Start of Quoted passage

The Battle of Portcullia (Shinasthana: 岌之海役, ngjep-tje-hme-les) was a series of naval and land engagements between Menghe under the Yi dynasty and Themiclesia under the Drjen Dynasty. Themiclesia administered the island since the 1050, and merchant fleets have used its natural harbour since the 8th century. In 1323, a detachment of Menghean ships arrived at the island, requesting the Themiclesian administration to surrender the island to Menghean authorities; the administration rejected the proposal. Subsequently, a new Menghean emperor ordered much larger fleet to vindicate this perceived defiance 1324. The battle first occurred when Menghean troops landed in the harbour and attempted to take the fortifications there; gunpowder was used but mainly had a psychological effect. Mengheans acquired the fortress and pursued the Themiclesian forces, which evacuated with the isle's civilians by sea. A naval battle happened afterwards, seeing several Themiclesians vessels captured or sunk. This battle was seen to herald the decline of Themiclesian naval power in Meridia, to be cemented in the Battle of Tups (濧之海役) in 1352.

Themiclesian presence on Porticullia

The mountain ranges flanking the Porticullia port, identified with logs maintained by Themiclesian navigators of the 9th c.

Porticullia first appeared in Themiclesian records c. 845 in surviving journals kept by merchant sailors, who recorded the altitude and azimuth of celestial bodies in relation to geographical features as navigational guides. Though it remains doubtful if the 845 record actually demonstrates Themiclesian presence on the island itself, unmistakable notes identifying the shapes of mountains as observed from due north have been considered proof that some Themiclesian navigators knew about Porticullia; excavated coinage of Themiclesian affinity also appeared in northern and western Meridian settlements, corroborating the theory that Porticullia was a known entity with a specific locale and name.

The geography and oceanography of the Porticullia Inlet placed it ideally as a natural port for fleets crossing the Porticullia Strait from Hemithea. Such fleets, particularly Themiclesian ones, usually travelled along the Maverican coastline, then that of Innominada, then across the Strait at its narrowest point. The narrow mouth of the inlet and the mountain range enveloping it prevented hostile fleets from entering en masse or easy ambushes from another landing point on the island. As piracy initially flourished in the calm waters on the Meridian coast, the court eventually saw the need for a permanent, local defence force to protect the expanding commercial activity there; with such a decision, Porticullia was officially surveyed between 1048 and 1049, and it appeared as Ngjep County in Themiclesian arhcives starting from the taxation year of 1050.

Commercial activity was taxed by the Ngjep County authorities at a fairly consistent rate. Contracts relating to sale of real property were fined at 0.4% the transaction value as well as a fixed stamp duty of one coin per page of paperwork. Merchandise entering the port were not taxed, but all goods exiting were dutiable according to their market value; rates ranged from as much as 10% on goods in demand in Meridia, to around 2.25% for staples. These proceeds went towards maintenance of the relatively elaborate defences on the island and represented a dependable source of income for the court in Kien-k'ang.

End of Quoted passage
Start of Stored data

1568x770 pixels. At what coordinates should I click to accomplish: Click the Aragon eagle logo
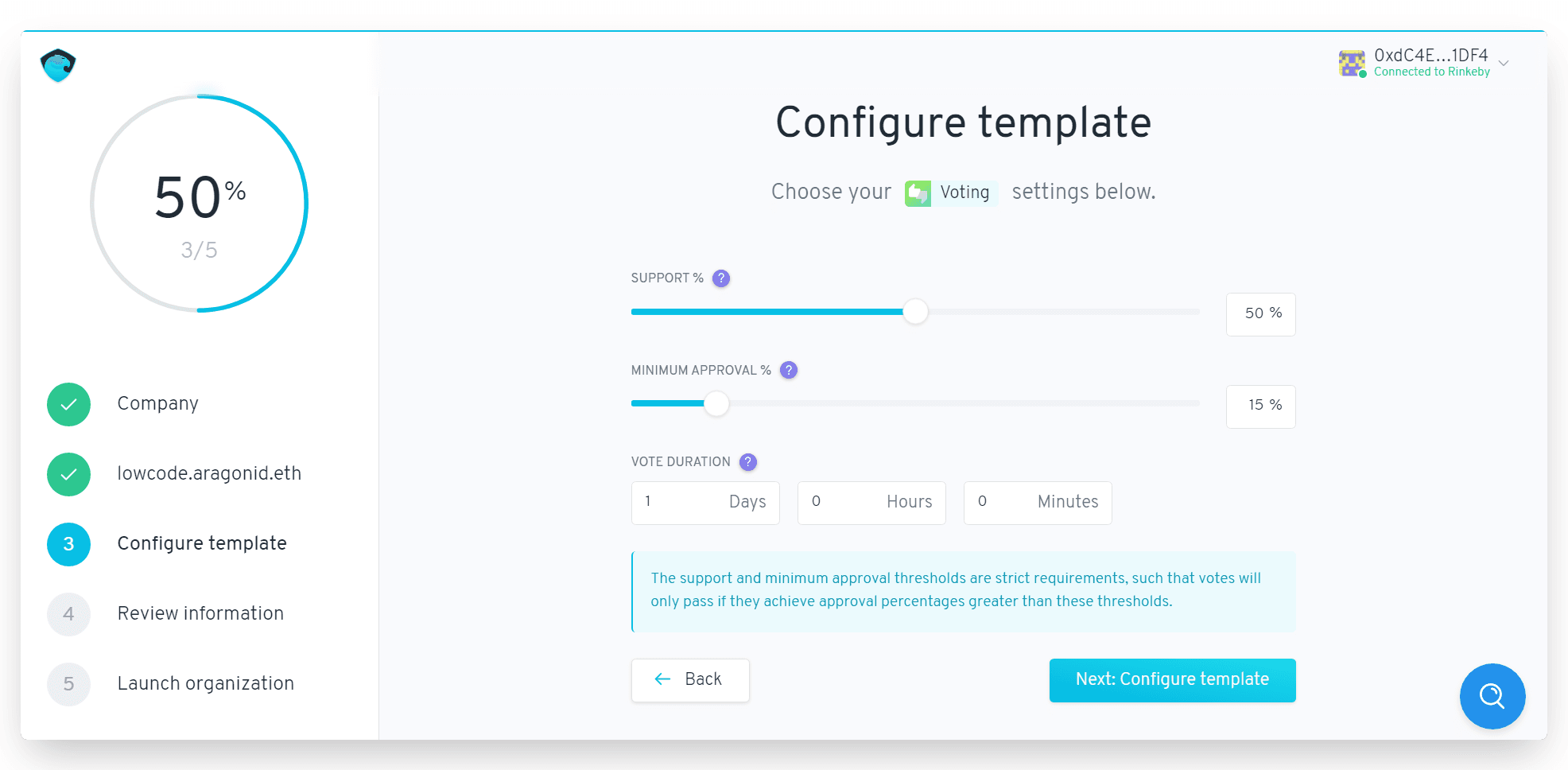(x=58, y=65)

End of Stored data

Repeat word for word the part of the Battle of Portcullia text above that opens with the words containing "Themiclesian presence on Porticullia" and closes with "of the 9th c.".

Result for this task:
Themiclesian presence on Porticullia

The mountain ranges flanking the Porticullia port, identified with logs maintained by Themiclesian navigators of the 9th c.